# EXCERPT PROVIDED:
>>>>>

Exploring Relationships {-}
Attribution: This lab is an adaptation of Chapter 4 of Answering questions with data Lab Manual by Matt Crump and his team.
Log into your Posit/RStudio Cloud account.
Open the Lab 4 Relationships project.
Open the Lab4-Remix-Student-Name.Rmd worksheet
IMPORTANT!
Remember to rename this file to include your name in place of “Student-Name”. Example: Lab-4-Remix-Sue-Smith.Rmd
Also, put your name in the Author area and change the Date to the current date.
Other than entering your name to replace Student Name and changing the date to the current date, do not change anything in the head space.
Load the libraries! The code is in the report template, so just run it.
CC1
library(ggpubr)
library(tidyverse)
library(moderndive)
library(scales)
library(broom)
This generalization exercise will explore the idea that correlations between two measures can arise by chance alone. There are two questions to answer. For each question, you will be sampling random numbers from uniform distribution. To conduct the estimate, you will be running a simulation 100 times. The questions are:
Warm-up Part 1. Estimate the range (minimum and maximum number) of correlations (using pearons’s r) that could occur by chance between two variables with n=10. Also create a histogram of the possible values.
Warm-up Part 2. Estimate the range (minimum and maximum number) of correlations (using pearons’s r) that could occur by chance between two variables with n = 100.
Use these tips to answer the question.
Tip 1: You can use the runif()
function to sample random
numbers between a minimum value, and maximum value. The example below
sample 10 (n=10) random numbers between the range 0 (min = 0) and 10
(max=10). Every time you run this code, the 10 values in x will be
re-sampled, and will be 10 new random numbers.
CC2
x <- runif(n=10, min=0, max=10)
Tip 2: You can compute the correlation between two sets of random
numbers, by first sampling random numbers into each variable, and then
running the cor()
function.
CC3
x <- runif(n=10, min=0, max=10)
y <- runif(n=10, min=0, max=10)
cor(x,y)
Running the above code will give different values for the correlation each time, because the numbers in x and y are always randomly different. We might expect that because x and y are chosen randomly that there should be a 0 correlation. However, what we see is that random sampling can produce “fake” correlations just by chance alone. We want to estimate the range of correlations that chance can produce.
Tip 3: One way to estimate the range of correlations that chance can produce is to repeat the above code many times. For example, if you ran the above code 100 times, you could save the correlations each time, then look at the smallest and largest correlation. This would be an estimate of the range of correlations that can be produced by chance. How can you repeat the above code many times to solve this problem?
We can do this using a for
loop.
The code below shows how to repeat everything inside the for loop 100
times. The variable i
is an index, that goes from 1 to 100.
The saved_value
variable starts out as an empty variable,
and then we put a value into it (at index position i, from 1 to
100).

<<<<<

# SUPPLIED RECORDS:
>>>>>

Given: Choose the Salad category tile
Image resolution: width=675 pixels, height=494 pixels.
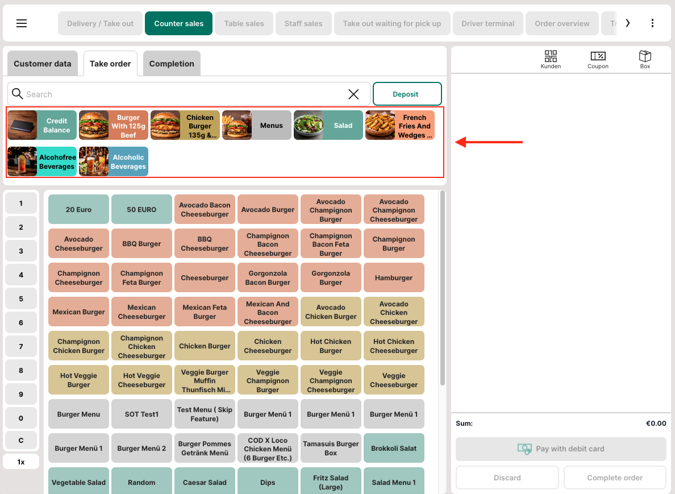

<<<<<
>>>>>

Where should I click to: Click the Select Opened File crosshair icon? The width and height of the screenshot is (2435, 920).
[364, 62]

<<<<<

# INSTRUCTION A:
Answer these questions about the correlation lab.
(i) How many times is the simulation run to make each estimate?
(ii) Which function samples random numbers between a minimum and a maximum value?
(iii) What should be put in place of "Student-Name" when the worksheet file is renamed?
# INSTRUCTION B:
Carry on the correlation lab from the last sentence shown.

# FINAL ANSWER A:
(i) 100 times.
(ii) The runif() function.
(iii) Your name.

# FINAL ANSWER B:
In this code chunk, we put the sum of the products of x and
y into the saved_value
variable. At the end of the
simulation, the save_value
variable contains 100 numbers.
The min()
and max()
functions are used to find
the minimum and maximum values for each of the 100 simulations.
You should be able to modify this code by replacing
sum(x+y)
with cor(x,y)
. Doing this will allow
you to run the simulation 100 times, and find the minimum correlation
and maximum correlation that arises by chance.
This will be estimate for Warm-up Part 1.
CC4
# Make an empty variable
saved_value <- c()
for (i in 1:100){
x <- runif(n=10, min=0, max=10)
y <- runif(n=10, min=0, max=10)
saved_value[i] <- sum(x+y)
}
# Fin min and max
min(saved_value)
max(saved_value)
# Create histogram
hist(saved_value)
To provide an estimate for Warm-up Part 2, you will need to change
n=10
to n=100
.
Part 2 question: Estimate the range (minimum and maximum number) of correlations (using pearons’s r) that could occur by chance between two variables with n = 100.
Your answer to Part 2 question here:
Now that you are warmed up, let’s get with the Remix!
Answer all parts of the three questions below.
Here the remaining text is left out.